Во время этой беседы Тули хлопотала в чуме, то и дело угощая меня чем-нибудь вкусненьким (например, сырыми оленьими почками) и чаем, пеленала и кормила грудью Сапо, на удивление спокойного малыша; тем временем вернулся с рыбалки Япси Ного (старый самоед вполне мог бы сыграть вождя индейцев в «Танцующем с волками»), опрокинул с нами рюмку спирта и улегся спать; заглянул на минутку кто-то из киногруппы (ребята разбили палатку неподалеку), забежала пропустить рюмочку соседка.
Чум — кочевой дом, который можно молниеносно разобрать и молниеносно же поставить: конус из четырех-пятиметровых жердей, на которые натягиваются оленьи шкуры, вход делается с заветренной стороны, внутри — очаг, дымоходом служит отверстие в своде. По бокам, с обеих сторон, навалены шкуры — это лежбище, на ночь заслоняемое балаганом. На дворе трещит мороз, а в чуме — точно за пазухой оленьей шубы.
Тули рассказывала, как кочуют саамы — за солнцем. Летом на север — восемьсот верст, зимой столько же на юг. По пути только один магазин… То есть всего два раза в год можно купить хлеба, сахара, чаю и выпить водки. Водку пьют прямо у входа в магазин. Там же и падают, спят вповалку, снова пьют, иногда устраивают драку, потом снова валятся на землю. Пока не выпьют все, что им положено по лимиту. Порой это продолжается неделю, иногда немного дольше — олени за это время разбегаются по тундре, приходится их ловить.
Она рассказывает о газопроводах Газпрома, перегородивших кочевые тропы, о сталинской «мертвой дороге», на которой видели привидения зэков, и о русских интернатах, где живут и учатся дети кочевников, — она сама через это прошла и не пожелает никому, кто привык к тундре.
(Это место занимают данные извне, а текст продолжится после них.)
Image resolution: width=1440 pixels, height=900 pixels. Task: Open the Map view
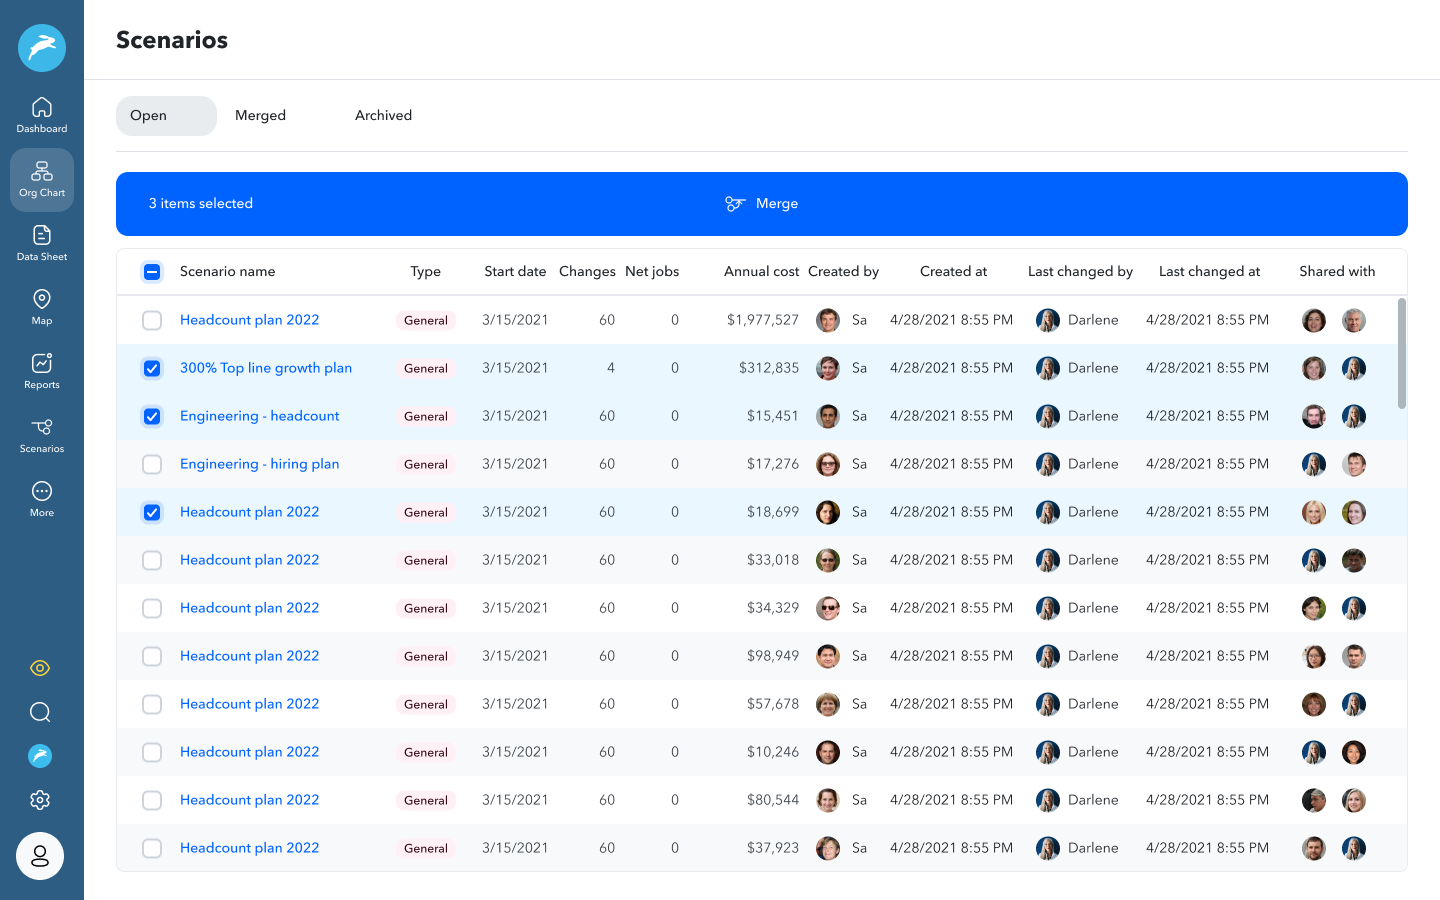coord(42,307)
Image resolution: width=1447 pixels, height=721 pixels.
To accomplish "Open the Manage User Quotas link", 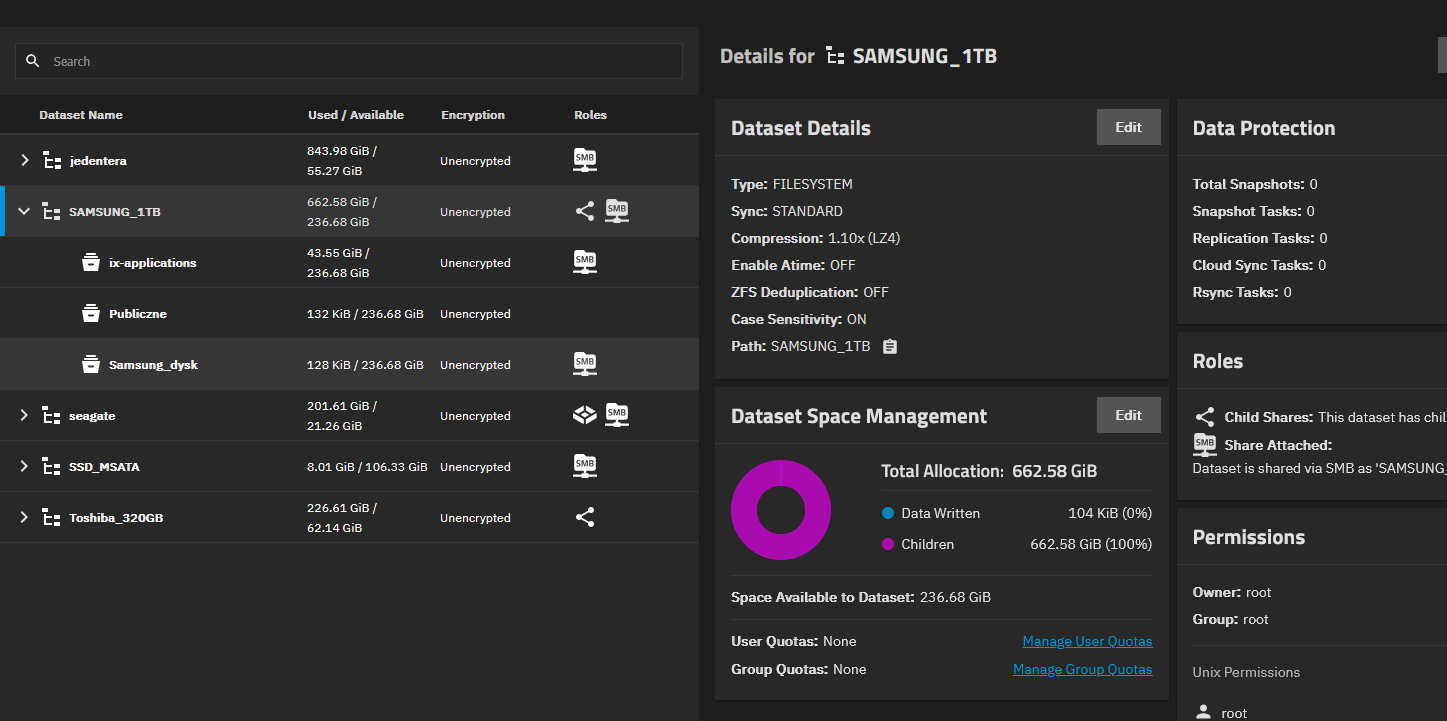I will [1087, 641].
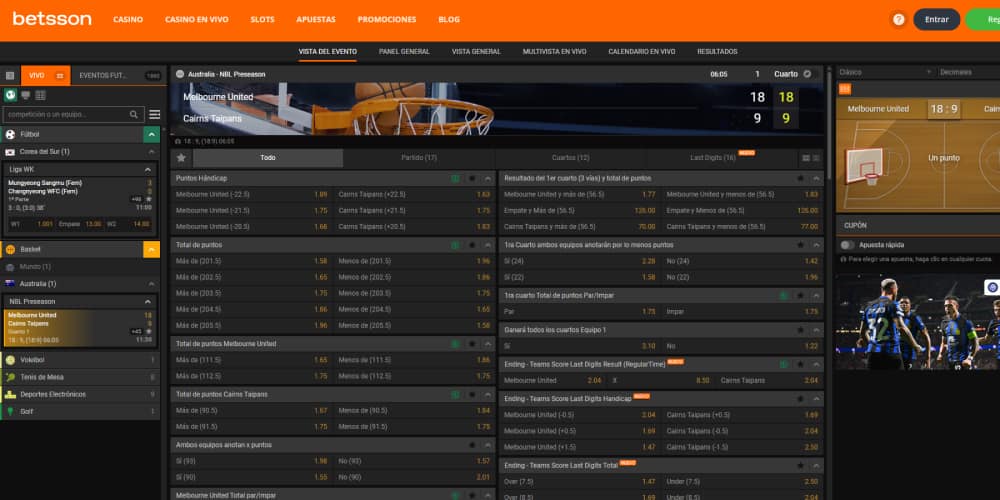Open the Cuartos (12) tab
The width and height of the screenshot is (1000, 500).
tap(570, 158)
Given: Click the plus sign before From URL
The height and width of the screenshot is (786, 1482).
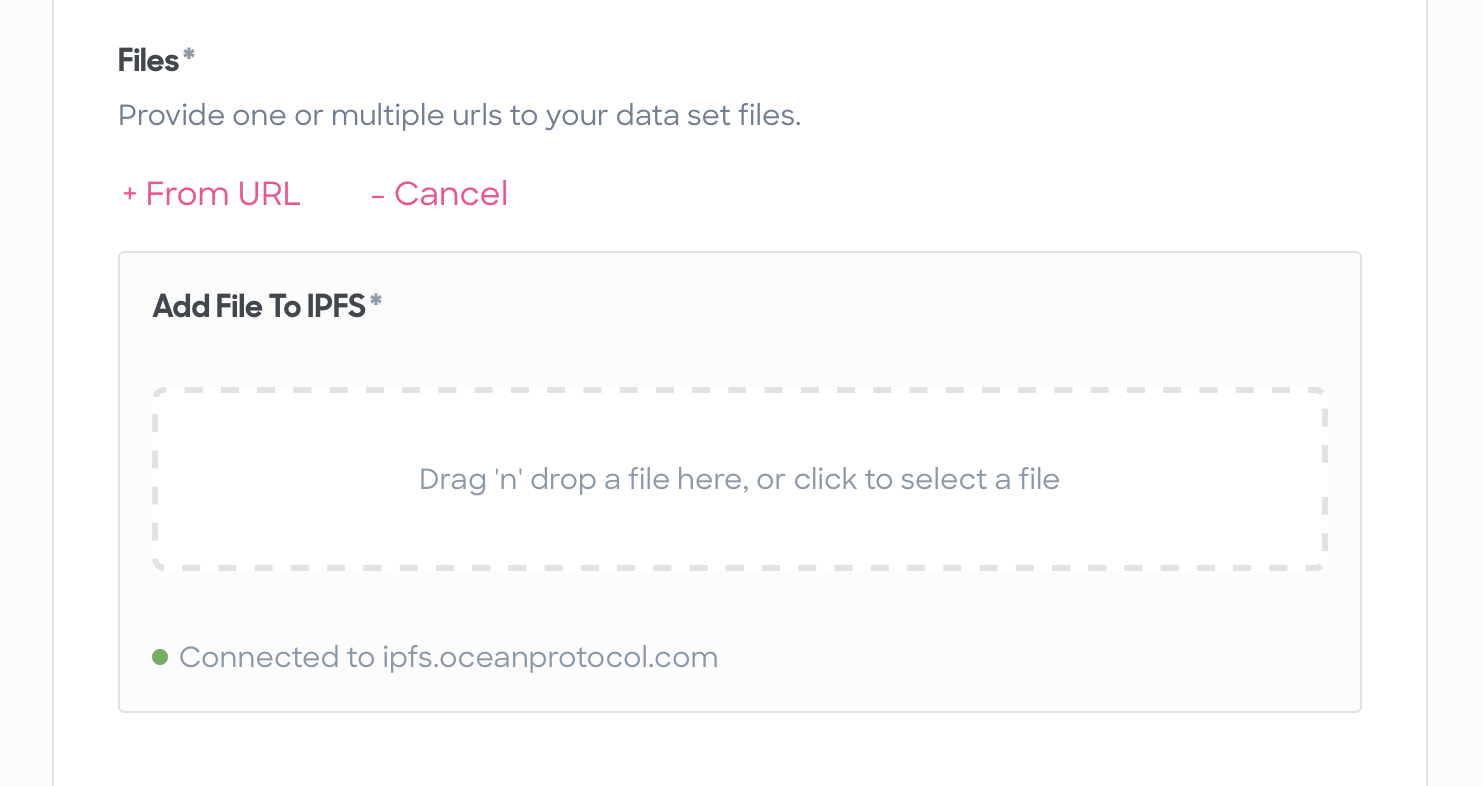Looking at the screenshot, I should (x=129, y=194).
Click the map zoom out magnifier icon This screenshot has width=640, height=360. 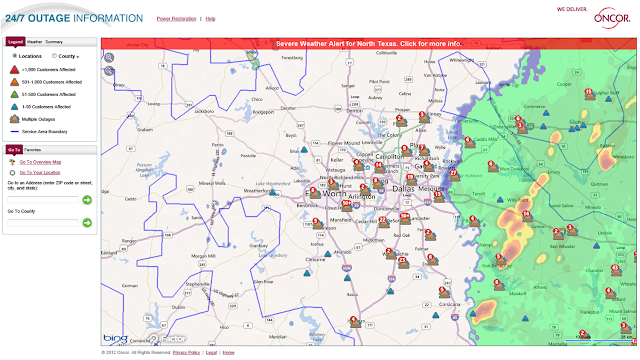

Еще она рассказывала о месте женщины в чуме, о том, что женщине с посторонними — в отсутствие мужа — не разрешается даже парой слов обменяться, что мужчины-самоеды относятся к женам хуже, чем к своим пятнистым лайкам. Говорила о различных табу, которые казались мне смешными, но я прятал улыбку, чувствуя, что для Тули это не шутки. Трудно поверить, что женщина в наше время не может пройти между мужчиной и огнем, что ей не разрешается переступать через лежащий на земле аркан и тому подобное… Поэтому она предпочитает быть одна — сама. Сама обходится. А Сапо? Ну… потрахалась с первым, кто подвернулся под руку, хотела иметь ребенка — вот и все.
— Ты счастлива?
— Почему ты плачешь?
— Потому что меня никто никогда не спрашивал, счастлива ли я.
Потом я долго лежал в темноте без сна. Никогда ни в одном доме я не чувствовал себя в такой безопасности, как в чуме. Снаружи время от времени кто-то топал… Может, олени? Я заснул и заблудился во времени, мне стало казаться, что я сижу в нашем вигваме под старой липой. В вигвам входят вожди — Длинный Лаврын, Бынё Шпаляк и Рыжий Кужидло. Тащат связанную Ядзю Котовскую, которую мы собираемся «пытать».
Утром меня разбудило то ли пение, то ли бормотание Япси Ного. Я вышел из чума. Япси сидел на нартах, чистил ружье и что-то напевал по-самоедски. Я попросил Тули перевести песню и записал несколько строк:
Тундра, когда глядишь на нее с вертушки, напоминает… Ну и что же она напоминает? Сравнение не дается в руки, тундра ускользает от описания. Заглядываю в старый блокнот в надежде отыскать что-нибудь там и обнаруживаю: «лабири… вод… свет. Мох… ный… бет земли». Слова расплываются: блокнот побывал со мной в разных перипетиях, как-то раз мы даже искупались вместе — лед на Зеленом озере не выдержал нашего веса… в общем, ту старую тропу теперь не разглядеть.
А между тем прошло много лет, многое стерлось из памяти, что-то я стал видеть иначе, поскольку изменились и жизнь, и угол зрения. Вот почему я пишу дневник, а не воспоминания, и даже если возвращаюсь в нем к событиям прошлого, то вовсе не затем, чтобы воссоздавать их с фотографической точностью, а чтобы зафиксировать то, что — на сегодняшний день — уложилось в голове.
Другими словами, хотя текст получается довольно складный, эти картинки прошлого, в сущности, размыты не меньше, чем слова в старом блокноте.
Сегодня начало Масленицы. Масленая неделя. Прощание с зимой. Грандиозное обжорство блинами.